The protagonist in Weir’s newest witty science fiction suspense is a brazen, profane woman named Jazz. She’s known for hustling in ways only one can do inside the exclusive city on the moon, which is accomplished under the guise of her job as an on-demand delivery person. This front fools no one, however, and her subversive ways keep her under constant scrutiny by law enforcement, the government and even her own father.
Surprisingly, it is her particular brand of delinquency that brings her to the doorstep of Trond Landvik, local billionaire, and sets into motion a scheme that could mean big things for Jazz— if only she can get past the nagging feeling that this proposal is too good to be true.
No. I was a smuggler, not a saboteur. And something smelled off about the whole thing. “I’m sorry, but this isn’t my thing.” I said. “You’ll have to find someone else.” “I’ll give you a million slugs.” “Deal.”
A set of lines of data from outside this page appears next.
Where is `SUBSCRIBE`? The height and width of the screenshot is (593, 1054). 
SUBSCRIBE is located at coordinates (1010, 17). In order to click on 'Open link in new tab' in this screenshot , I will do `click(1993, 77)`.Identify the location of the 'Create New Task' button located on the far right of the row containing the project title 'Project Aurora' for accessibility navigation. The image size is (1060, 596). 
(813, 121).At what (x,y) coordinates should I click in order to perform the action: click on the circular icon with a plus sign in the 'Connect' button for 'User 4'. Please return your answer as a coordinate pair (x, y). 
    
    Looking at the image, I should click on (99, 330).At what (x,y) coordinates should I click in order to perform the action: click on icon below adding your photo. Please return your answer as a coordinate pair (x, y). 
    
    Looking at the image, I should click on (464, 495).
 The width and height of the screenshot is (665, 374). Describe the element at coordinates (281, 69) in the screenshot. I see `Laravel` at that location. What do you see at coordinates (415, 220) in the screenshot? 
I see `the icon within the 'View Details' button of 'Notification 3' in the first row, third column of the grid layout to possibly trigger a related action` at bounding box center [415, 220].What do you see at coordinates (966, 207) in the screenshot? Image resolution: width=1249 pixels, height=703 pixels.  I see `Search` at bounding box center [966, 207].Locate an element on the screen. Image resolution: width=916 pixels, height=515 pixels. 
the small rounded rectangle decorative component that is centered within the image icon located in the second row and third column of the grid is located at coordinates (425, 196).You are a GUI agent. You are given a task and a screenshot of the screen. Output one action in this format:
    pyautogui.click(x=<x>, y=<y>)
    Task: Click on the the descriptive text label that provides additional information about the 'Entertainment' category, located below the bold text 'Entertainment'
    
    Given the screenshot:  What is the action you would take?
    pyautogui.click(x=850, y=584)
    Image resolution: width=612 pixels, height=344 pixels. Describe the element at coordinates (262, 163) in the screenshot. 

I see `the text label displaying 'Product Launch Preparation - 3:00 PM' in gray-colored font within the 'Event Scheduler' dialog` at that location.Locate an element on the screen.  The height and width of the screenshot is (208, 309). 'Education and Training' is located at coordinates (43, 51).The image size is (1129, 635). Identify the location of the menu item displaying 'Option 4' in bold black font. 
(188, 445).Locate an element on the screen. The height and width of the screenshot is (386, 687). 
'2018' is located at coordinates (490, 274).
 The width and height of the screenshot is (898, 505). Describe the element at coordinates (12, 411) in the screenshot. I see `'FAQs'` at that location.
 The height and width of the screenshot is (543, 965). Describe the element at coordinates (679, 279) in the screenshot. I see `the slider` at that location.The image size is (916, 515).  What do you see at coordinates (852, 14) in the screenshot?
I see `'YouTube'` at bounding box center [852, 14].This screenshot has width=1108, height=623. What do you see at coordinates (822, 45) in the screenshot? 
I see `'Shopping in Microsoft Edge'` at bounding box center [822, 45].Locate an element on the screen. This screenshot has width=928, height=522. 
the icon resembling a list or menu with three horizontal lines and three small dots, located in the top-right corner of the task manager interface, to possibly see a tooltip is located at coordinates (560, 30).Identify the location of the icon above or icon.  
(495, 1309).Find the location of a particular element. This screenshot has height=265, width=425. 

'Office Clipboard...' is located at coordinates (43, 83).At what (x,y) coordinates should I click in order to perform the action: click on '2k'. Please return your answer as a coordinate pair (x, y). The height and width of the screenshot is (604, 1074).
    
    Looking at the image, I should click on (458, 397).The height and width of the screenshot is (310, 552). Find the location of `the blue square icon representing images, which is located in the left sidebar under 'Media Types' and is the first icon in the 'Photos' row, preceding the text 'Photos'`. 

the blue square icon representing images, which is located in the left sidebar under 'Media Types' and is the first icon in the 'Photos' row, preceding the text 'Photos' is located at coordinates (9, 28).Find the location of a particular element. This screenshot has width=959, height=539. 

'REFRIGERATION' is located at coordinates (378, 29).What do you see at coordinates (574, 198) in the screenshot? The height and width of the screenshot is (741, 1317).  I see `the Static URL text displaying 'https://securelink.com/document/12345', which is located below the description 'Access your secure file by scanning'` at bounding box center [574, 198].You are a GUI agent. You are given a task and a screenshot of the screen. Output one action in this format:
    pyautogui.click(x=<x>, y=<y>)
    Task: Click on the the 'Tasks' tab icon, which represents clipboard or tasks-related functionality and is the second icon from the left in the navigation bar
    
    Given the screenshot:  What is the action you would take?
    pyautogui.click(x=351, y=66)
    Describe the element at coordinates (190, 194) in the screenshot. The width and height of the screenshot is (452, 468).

The story is interspersed with letters between Jazz and an Earth bound pen pal named Kelvin and it is through these letters we get a fuller sense of Jazz- her past, her vulnerability and the reasons behind her criminal activity. Underneath her tough exterior lies the insecurity and hurt that drives her to self-destruction.
It is due in part to this guilt that Jazz willingly takes on such a risky and potentially fatal assignment—forcing herself beyond reasonable expectation to make amends for her past transgressions. What Jazz ultimately uncovers leads to a surprising revelation as well as a potentially life-threatening accident.
According to the news, something’s very wrong with Artemis. They say the whole city went offline. There’s been no contact at all. I don’t know why my email would be the exception but I have to try. Are you there? Are you okay? What happened?
In a style all his own, Weir brings yet another facetious character to the world of science fiction. Though not quite as easily likable as Mark Watney from his first novel, The Martian, Jazz Bashara is equally quick on her feet and full of unpredictability. Artemis exceeds in the basics of science fiction, but if you are looking for another charming protagonist, you won’t find that here.
A review copy of this title was provided by Crown Publishing.